According to the reporting, Brockman's ethics adviser had suggested forming an international body to cooperate on AI safety, similar to nuclear nonproliferation frameworks. Brockman rejected that. Instead, he mused about playing world powers like China and Russia against each other. His logic, according to Page Hedley, the ethics adviser: "It worked for nuclear weapons, why not AI?"
Let that sink in. The man building AI tools that hundreds of millions of people use every day once looked at the nuclear arms race and thought: good business model.
"What If We Sold It to Putin?"
Hedley told The New Yorker exactly how brazen the discussions were: "The premise, which they didn't dispute, was 'We're talking about potentially the most destructive technology ever invented. What if we sold it to Putin?'"
Jack Clark, OpenAI's policy director at the time, described the pitch as a "prisoner's dilemma, where all of the nations need to give us funding" and that "implicitly makes not giving us funding kind of dangerous."
Read that again. OpenAI's leadership was openly discussing a framework where governments would be coerced into funding them by the implicit threat that rival nations would get the technology first. This is not startup hustle. This is geopolitical extortion with extra steps.
The Fake China Threat
It gets worse.

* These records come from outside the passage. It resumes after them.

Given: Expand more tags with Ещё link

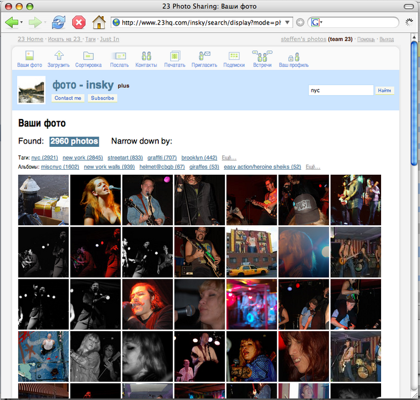Looking at the screenshot, I should 229,158.
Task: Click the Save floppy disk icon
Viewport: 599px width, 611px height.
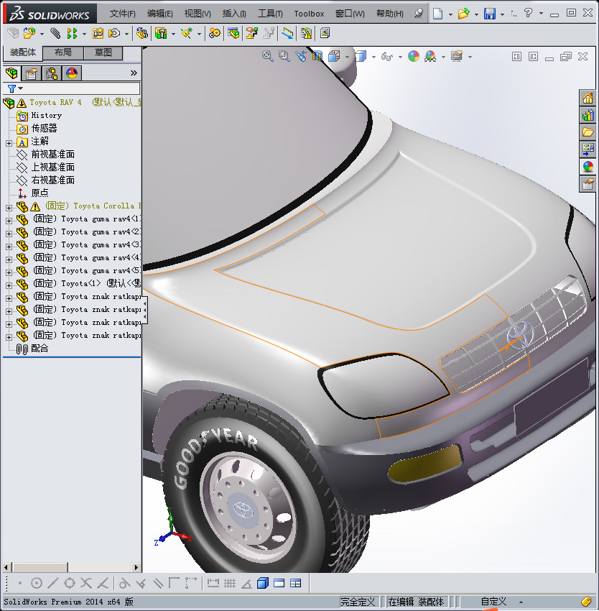Action: pyautogui.click(x=489, y=14)
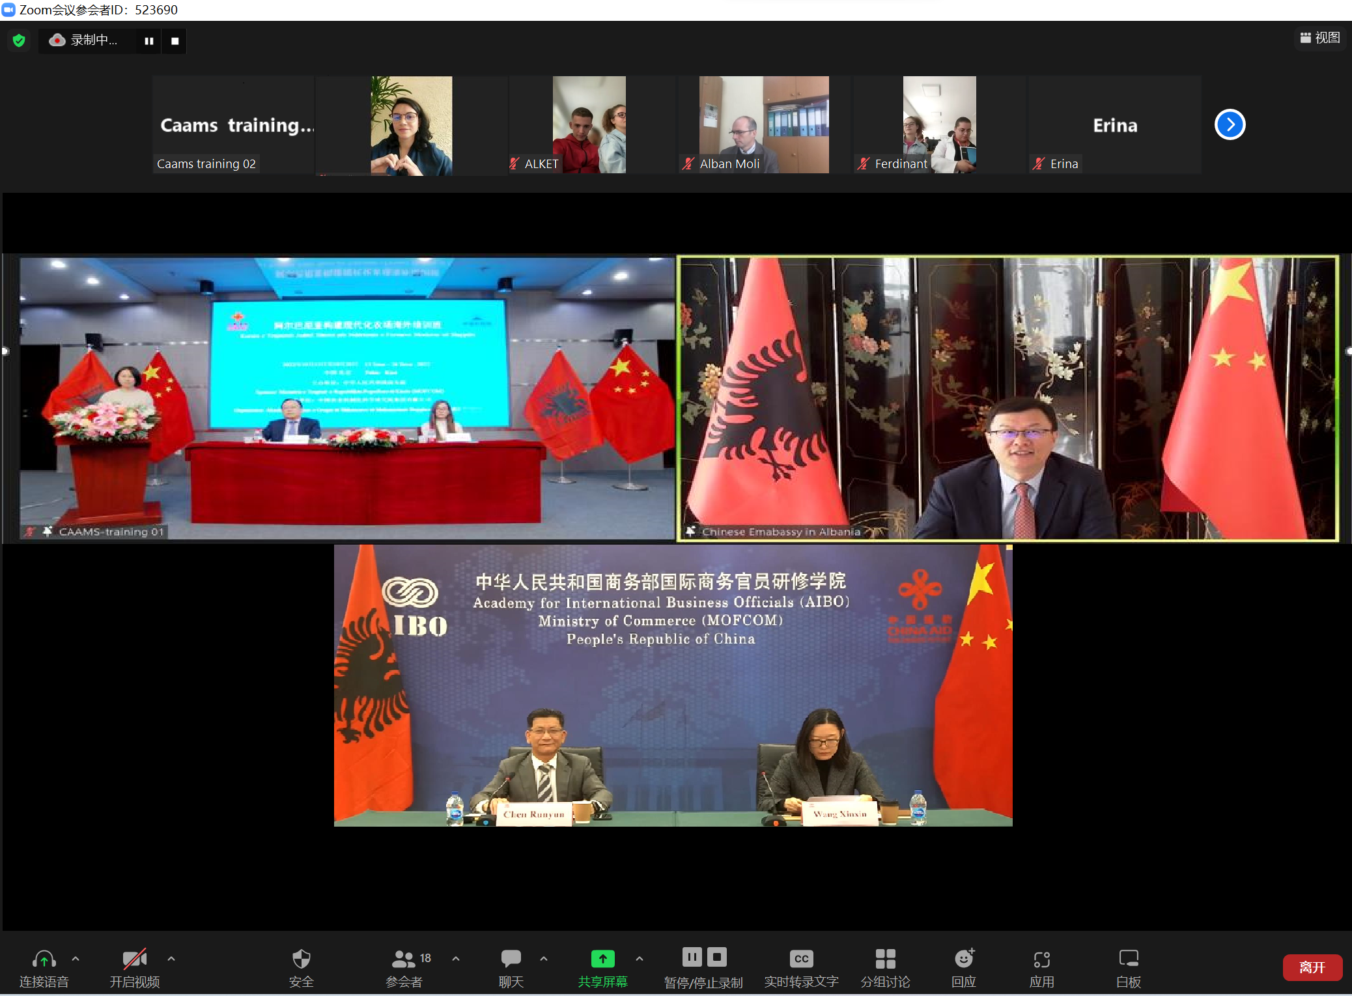Open the 视图 view layout menu
1352x996 pixels.
[x=1319, y=38]
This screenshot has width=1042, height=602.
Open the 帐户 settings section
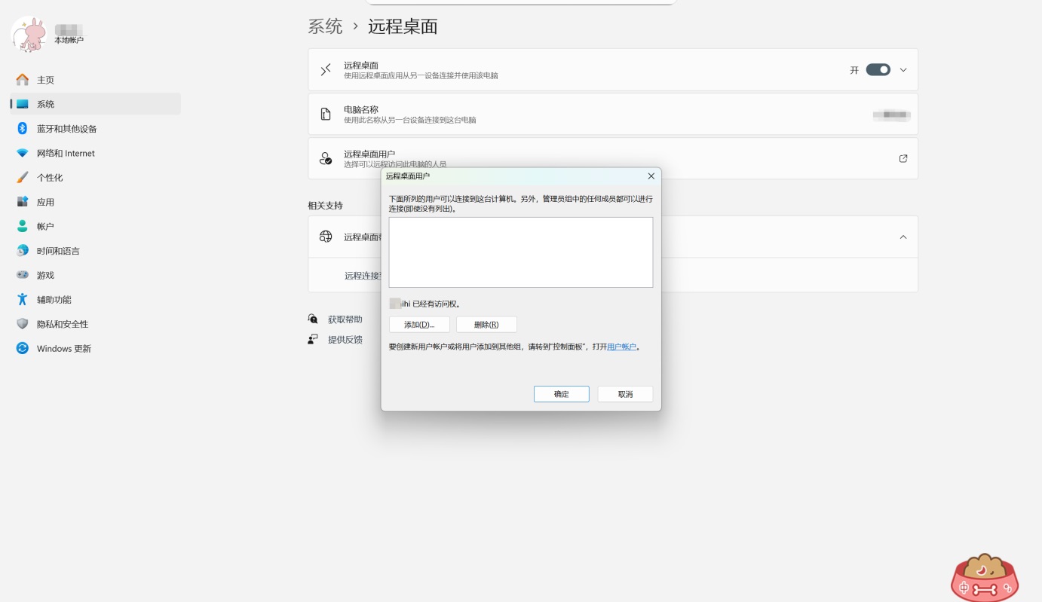45,226
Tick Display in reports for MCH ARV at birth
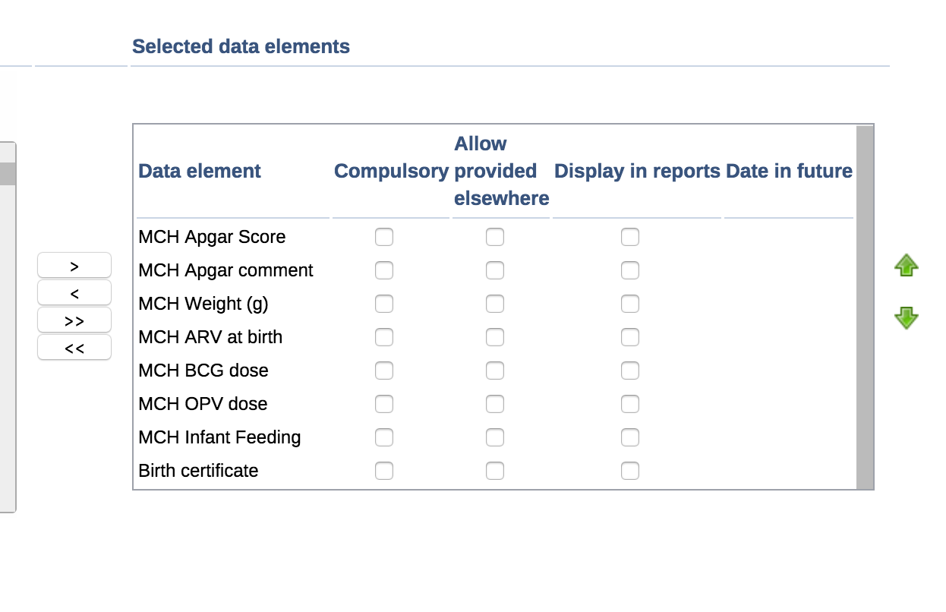The image size is (946, 612). 630,338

Beginning in 2017, Altman repeatedly told US intelligence officials that China had launched an "AGI Manhattan Project." His pitch was clear: OpenAI needed billions in government money to keep America competitive. When officials pressed for a source, Altman replied that he had "heard things."
One official who investigated the claims concluded that Altman had made it all up. "It was just being used as a sales pitch."

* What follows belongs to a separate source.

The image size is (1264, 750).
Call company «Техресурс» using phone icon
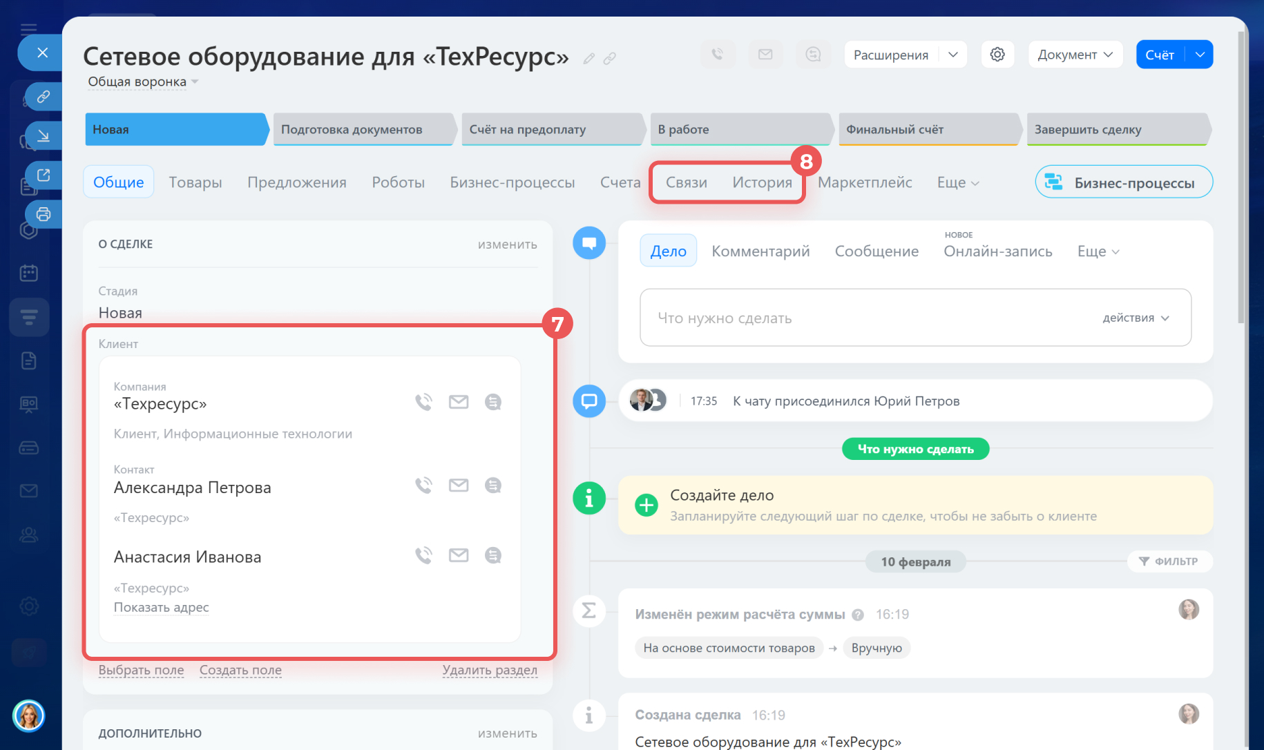(423, 402)
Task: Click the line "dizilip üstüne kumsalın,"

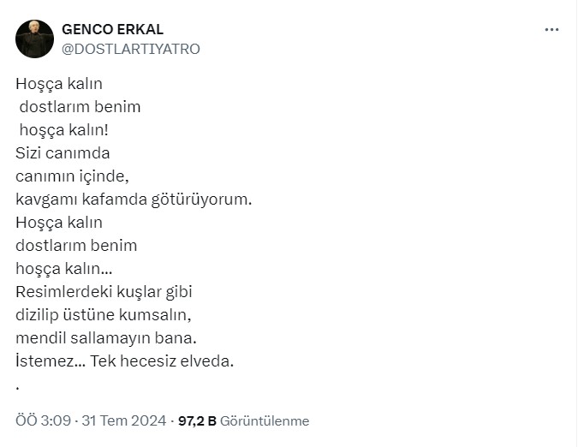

So the CEO of the world's most prominent AI company fabricated a national security threat to secure government funding. The New Yorker compared Altman to Oppenheimer, noting that while the physicist "used impassioned appeals about saving the world from the Nazis to persuade physicists to uproot their lives," Altman "leverages fears about the geopolitical stakes of his technology."
The Pattern Is the Point
The countries plan was eventually killed after employees threatened to quit. But the instinct it revealed did not go away. OpenAI went from a nonprofit committed to beneficial AI to a $852 billion company seeking IPO. The "countries plan" was dropped, but the underlying strategy of leveraging fear and urgency for funding became the company's entire growth model.
This is the company that wants to build superintelligence. This is the company that wants legal immunity when its AI kills people. This is the company whose CEO's home was just firebombed and shot at in the same weekend.
Maybe the countries plan was dropped. But the worldview behind it is still running the company. And it is about to go public.